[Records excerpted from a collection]
※ ※ ※
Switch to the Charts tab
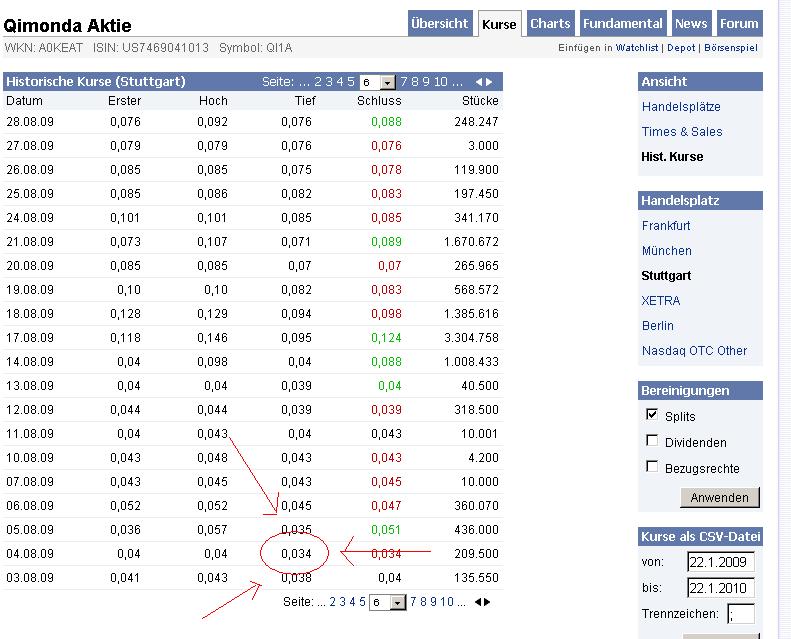(550, 24)
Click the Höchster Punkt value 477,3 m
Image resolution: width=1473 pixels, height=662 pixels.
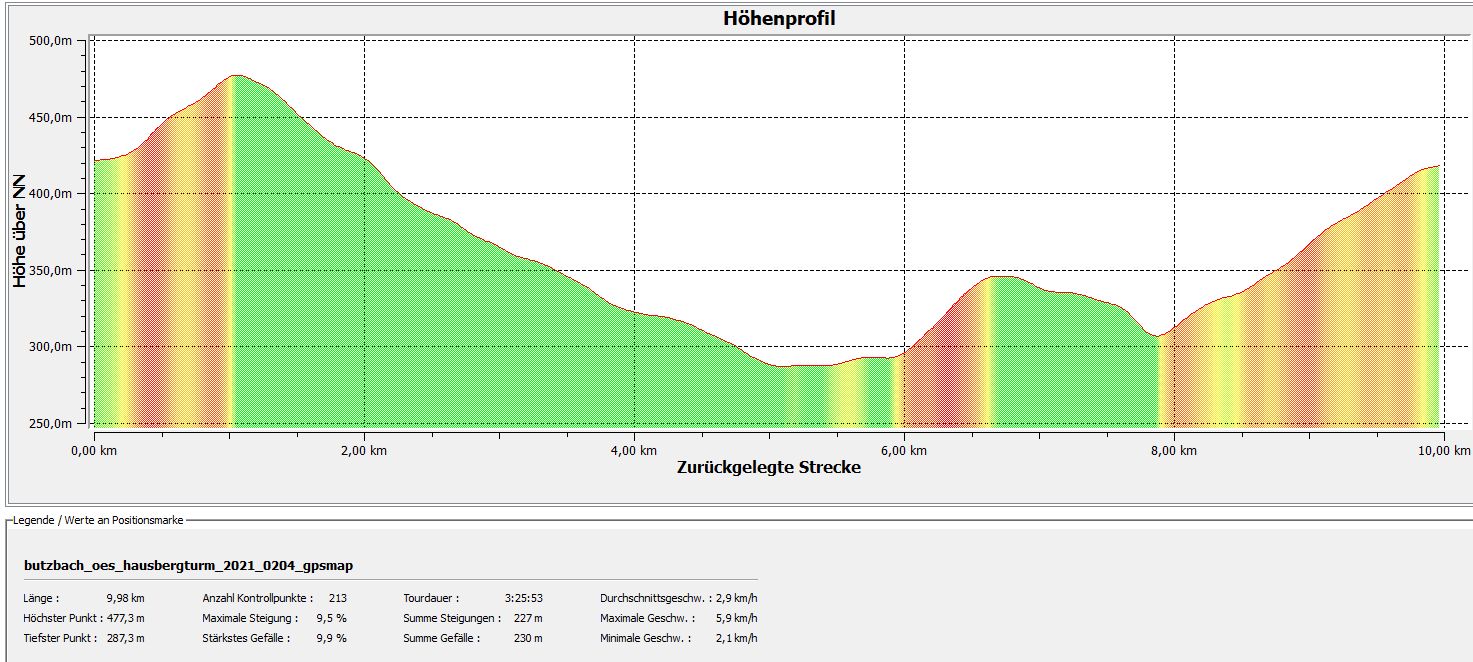pyautogui.click(x=125, y=618)
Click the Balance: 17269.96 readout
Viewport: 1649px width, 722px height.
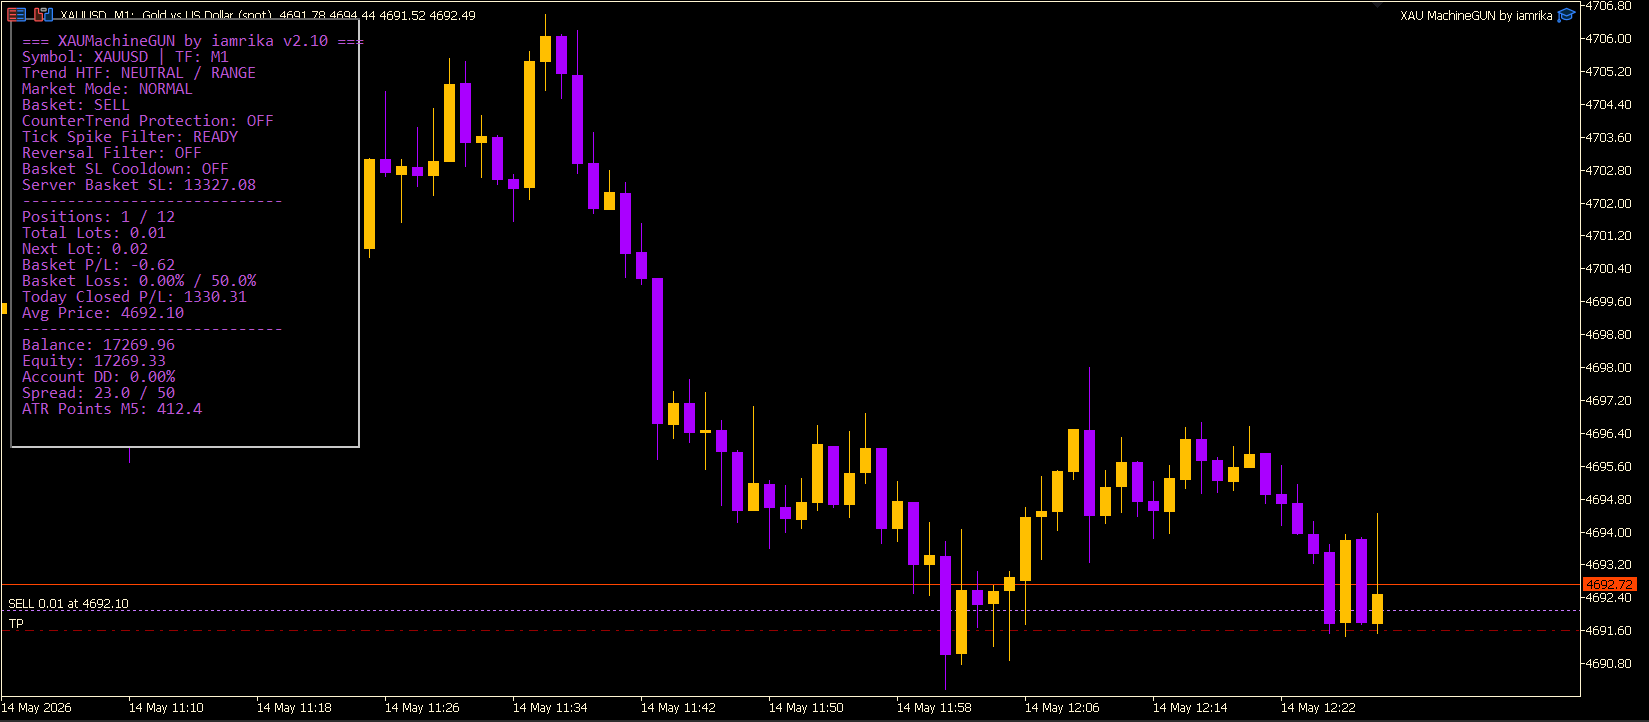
※ ※ ※
About this exercise:
The range to set down runs from the line containing "Click the Balance: 17269.96 readout" through the final line of the data, both ends included; give it exactly and drop the pictures.

Answer box:
Click the Balance: 17269.96 readout
Viewport: 1649px width, 722px height.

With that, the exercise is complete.